▶ [DOCUMENT TEXT]
The activist makes politics dull and sterile and drives people away from it, but playing the role also fucks up the activist herself. The role of the activist creates a separation between ends and means: self-sacrifice means creating a division between the revolution as love and joy in the future but duty and routine now. The worldview of activism is dominated by guilt and duty because the activist is not fighting for herself but for a separate cause: "All causes are equally inhuman."[8]

As an activist you have to deny your own desires because your political activity is defined such that these things do not count as 'politics'. You put 'politics' in a separate box to the rest of your life - it's like a job... you do 'politics' 9-5 and then go home and do something else. Because it is in this separate box, 'politics' exists unhampered by any real-world practical considerations of effectiveness. The activist feels obliged to keep plugging away at the same old routine unthinkingly, unable to stop or consider, the main thing being that the activist is kept busy and assuages her guilt by banging her head against a brick wall if necessary.

Part of being revolutionary might be knowing when to stop and wait. It might be important to know how and when to strike for maximum effectiveness and also how and when NOT to strike. Activists have this 'We must do something NOW!' attitude that seems fuelled by guilt. This is completely untactical.

The self-sacrifice of the militant or the activist is mirrored in their power over others as an expert - like a religion there is a kind of hierarchy of suffering and self-righteousness. The activist assumes power over others by virtue of her greater degree of suffering ('non-hierarchical' activist groups in fact form a 'dictatorship of the most committed'). The activist uses moral coercion and guilt to wield power over others less experienced in the theology of suffering. Their subordination of themselves goes hand in hand with their subordination of others - all enslaved to 'the cause'. Self-sacrificing politicos stunt their own lives and their own will to live - this generates a bitterness and an antipathy to life which is then turned outwards to wither everything else. They are "great despisers of life... the partisans of absolute self-sacrifice... their lives twisted by their monsterous asceticism."[9] We can see this in our own movement, for example on site, in the antagonism between the desire to sit around and have a good time versus the guilt-tripping build/fortify/barricade work ethic and in the sometimes excessive passion with which 'lunchouts' are denounced. The self-sacrificing martyr is offended and outraged when she sees others that are not sacrificing themselves. Like when the 'honest worker' attacks the scrounger or the layabout with such vitriol, we know it is actually because she hates her job and the martyrdom she has made of her life and therefore hates to see anyone escape this fate, hates to see anyone enjoying themselves while she is suffering - she must drag everyone down into the muck with her - an equality of self-sacrifice.

In the old religious cosmology, the successful martyr went to heaven. In the modern worldview, successful martyrs can look forward to going down in history. The greatest self-sacrifice, the greatest success in creating a role (or even better, in devising a whole new one for people to emulate - e.g. the eco-warrior) wins a reward in history - the bourgeois heaven.

▶ [SET OF TASKS]
[1] Answer these from the passage on activism, one line each:
(a) In the modern worldview, what can successful martyrs look forward to?
(b) What do 'non-hierarchical' activist groups in fact form?
(c) What attitude do activists have that seems fuelled by guilt?
[2] Does the passage on activism support each statement below? Answer yes or no, quoting the words that decide it.
(a) The activist fights for herself.
(b) The activist's 'politics' is compared to a job.
(c) The 'We must do something NOW!' attitude is described as tactical.
[3] Carry on the passage on activism from the point where it stops.

▶ [GIVEN MATERIAL]
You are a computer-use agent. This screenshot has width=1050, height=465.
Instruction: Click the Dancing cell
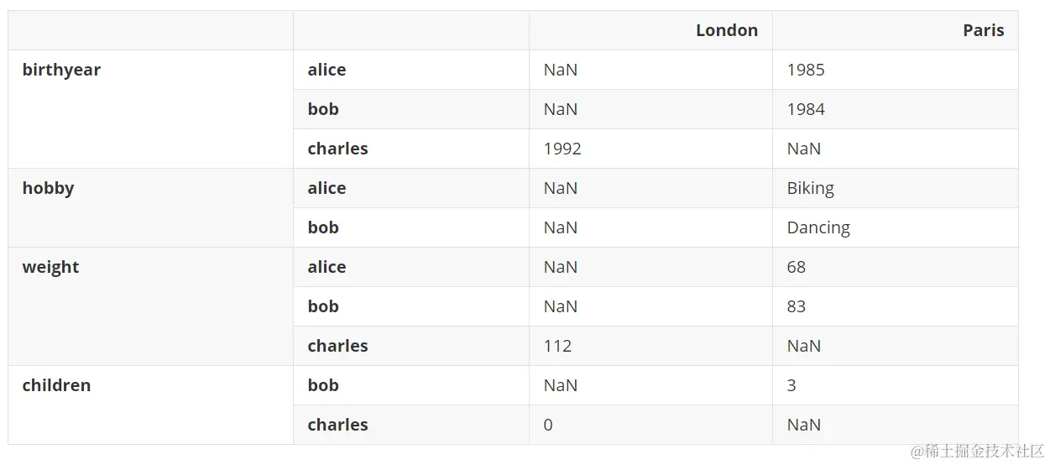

▶ [FINAL ANSWERS]
[1]
(a) Going down in history.
(b) A 'dictatorship of the most committed'.
(c) A 'We must do something NOW!' attitude.

[2]
(a) No: "the activist is not fighting for herself but for a separate cause"
(b) Yes: "it's like a job"
(c) No: "This is completely untactical."

[3]
The old left was quite open in its call for heroic sacrifice: "Sacrifice yourselves joyfully, brothers and sisters! For the Cause, for the Established Order, for the Party, for Unity, for Meat and Potatoes!"[10] But these days it is much more veiled: Vaneigem accuses "young leftist radicals" of "enter[ing] the service of a Cause - the 'best' of all Causes. The time they have for creative activity they squander on handing out leaflets, putting up posters, demonstrating or heckling local politicians. They become militants, fetishising action because others are doing their thinking for them."[11]

This resounds with us - particularly the thing about the fetishising of action - in left groups the militants are left free to engage in endless busywork because the group leader or guru has the 'theory' down pat, which is just accepted and lapped up - the 'party line'. With direct action activists it's slightly different - action is fetishised, but more out of an aversion to any theory whatsoever.

Although it is present, that element of the activist role which relies on self-sacrifice and duty was not so significant in June 18th. What is more of an issue for us is the feeling of separateness from 'ordinary people' that activism implies. People identify with some weird sub-culture or clique as being 'us' as opposed to the 'them' of everyone else in the world.

Isolation


The activist role is a self-imposed isolation from all the people we should be connecting to. Taking on the role of an activist separates you from the rest of the human race as someone special and different. People tend to think of their own first person plural (who are you referring to when you say 'we'?) as referring to some community of activists, rather than a class. For example, for some time now in the activist milieu it has been popular to argue for 'no more single issues' and for the importance of 'making links'. However, many people's conception of what this involved was to 'make links' with other activists and other campaign groups. June 18th demonstrated this quite well, the whole idea being to get all the representatives of all the various different causes or issues in one place at one time, voluntarily relegating ourselves to the ghetto of good causes.

Similarly, the various networking forums that have recently sprung up around the country - the Rebel Alliance in Brighton, NASA in Nottingham, Riotous Assembly in Manchester, the London Underground etc. have a similar goal - to get all the activist groups in the area talking to each other. I'm not knocking this - it is an essential pre-requisite for any further action, but it should be recognised for the extremely limited form of 'making links' that it is. It is also interesting in that what the groups attending these meetings have in common is that they are activist groups - what they are actually concerned with seems to be a secondary consideration.

It is not enough merely to seek to link together all the activists in the world, neither is it enough to seek to transform more people into activists. Contrary to what some people may think, we will not be any closer to a revolution if lots and lots of people become activists. Some people seem to have the strange idea that what is needed is for everyone to be somehow persuaded into becoming activists like us and then we'll have a revolution. Vaneigem says: "Revolution is made everyday despite, and in opposition to, the specialists of revolution."[12]

The militant or activist is a specialist in social change or revolution. The specialist recruits others to her own tiny area of specialism in order to increase her own power and thus dispel the realisation of her own powerlessness. "The specialist... enrols himself in order to enrol others."[13] Like a pyramid selling scheme, the hierarchy is self-replicating - you are recruited and in order not to be at the bottom of the pyramid, you have to recruit more people to be under you, who then do exactly the same. The reproduction of the alienated society of roles is accomplished through specialists.

Jacques Camatte in his essay 'On Organization'[14] makes the astute point that political groupings often end up as "gangs" defining themselves by exclusion - the group member's first loyalty becomes to the group rather than to the struggle. His critique applies especially to the myriad of Left sects and groupuscules at which it was directed but it applies also to a lesser extent to the activist mentality.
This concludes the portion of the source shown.